Although homelessness is a concern for the general population, veterans face unique struggles, says Charles Haenlein, a Vietnam veteran and President & CEO of HVAF.

"These men and women went away to combat and came home a different person," says Haenlein. “It’s a hard process for a lot of people."

Abby Hardin, Reggie’s Case Manager, knows the struggles veterans face.

“The stigma of homelessness can also create a cycle that is difficult to break,” says Abby. "There are a lot of intelligent, well-mannered people that have just become displaced. Most anyone could be one paycheck away from being homeless."

Nearly a year after becoming homeless, Reggie says he’s ready to start a new life with a positive attitude and hopes to spend more time in the kitchen dishing up warm meals. He recently landed a job at IU Hospital working as a Cook.
“I love preparing and serving warm meals because it puts a smile on people’s faces,” says Reggie. “I’m getting a second chance to do a lot. If nothing else, the struggles of homelessness strengthened me."

Reggie also participates in Back on My Feet, an HVAF partner and national running program that promotes self-sufficiency through running.

HVAF Employee Spotlight

Abby Hardin escorted soldiers through the deserts of the Middle East. In war zones, she was entrusted with guarding ammunition and weapons.

But when the 30-year-old Navy veteran returned from duty, she applied for 53 jobs and had little luck.

"I applied for waitress jobs, McDonald's, gas stations," the Indianapolis native says. "I went online and applied for entry-level positions with companies. It was anything I could get my hands on, but I was either overqualified or under qualified.”

Abby would ultimately return to school and earn her BSW in Social Work at Indiana University East. In February 2012, she was hired at HVAF as a Social Worker.

Here’s more about Abby in her own words.

Abby, what do you enjoy most about working at HVAF?

I love being able to help the guys and being able to connect them with the resources they need to start a new beginning, and I like being able to put a smile on their face when they are looking for a job.

What did she learn from serving in the military?

I learned a lot about punctuality and recognizing how to be assertive, stand up for myself. It made me stronger and taught me life lessons.

How do you enjoy spending your time?

I enjoy playing with my 9 year old son, Joseph. He keeps me youthful.

College Park to serve meals to homeless vets

When David W., 67, an Army veteran, returned from military service he felt relieved. But, as he tried to move forward after serving in the Army, difficulties confronted him.

“My life was chaotic before coming to HVAF,” David says. “I was renting an apartment downtown and shuffled through roommates and was dealing with alcohol abuse, which left me homeless several times.”

“My roommates at the time didn’t want to come along with my sobriety and I was disconnected with my family and friends,” David explains. “But I found my way, and HVAF is supporting me with the help of compassion from College Park.”

David was one of 47 HVAF veterans who enjoyed a holiday dinner provided by the College Park Church Military Ministry, a group committed to serving veterans.
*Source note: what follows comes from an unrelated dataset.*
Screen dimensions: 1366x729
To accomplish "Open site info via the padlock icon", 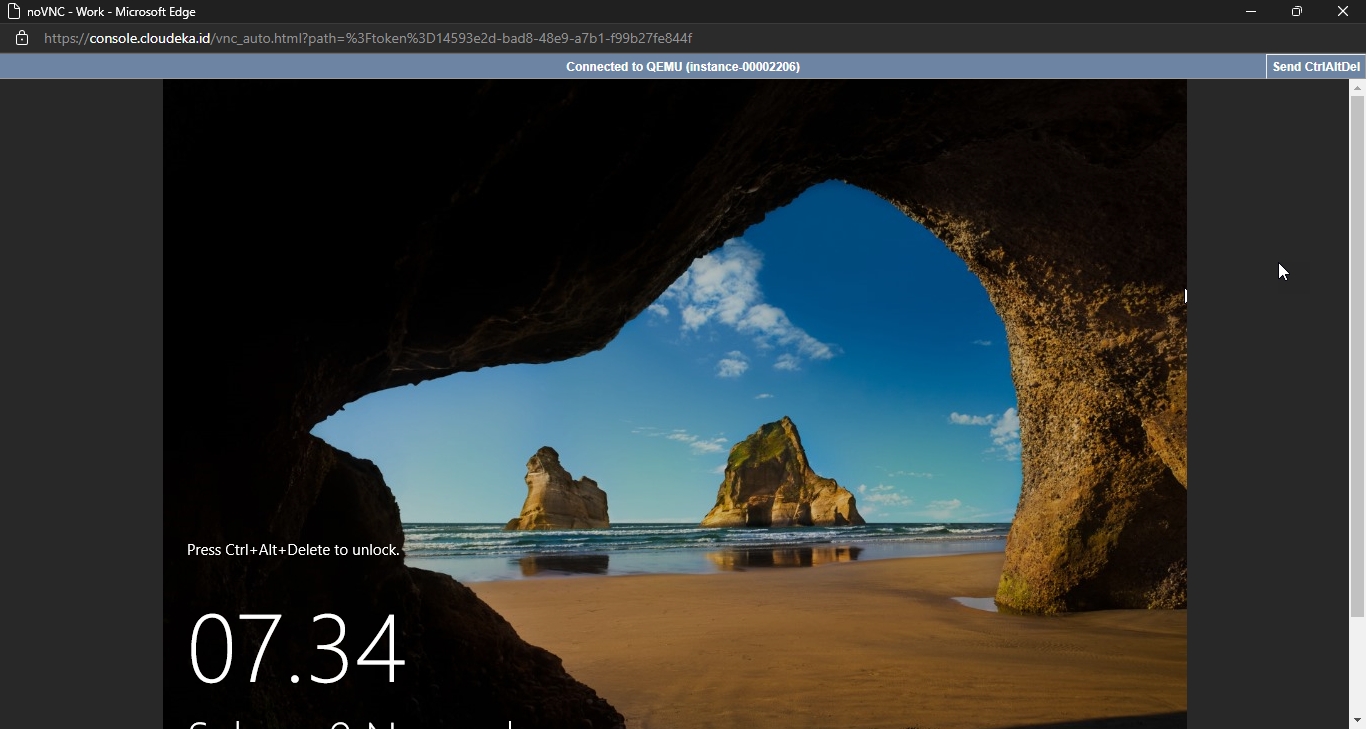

The Ministry is in its third year providing and serving monthly meals at HVAF’s Warman property.

“We first learned of HVAF through Arne Pederson who serves on the Board of Directors, and we started to help because many of us, as veterans ourselves, understand the struggles and how difficult it can be,” says Jan Gaidis, who serves as Meal Coordinator.

“We saw a need to establish a military ministry at our church as a way to encourage and support these men and women as they transition home,” says Gaidis.

Now, month after month, HVAF vets like David can continue their return to self-sufficiency over hot meals, like ham and scalloped potatoes, while praying and talking with College Park Church volunteers.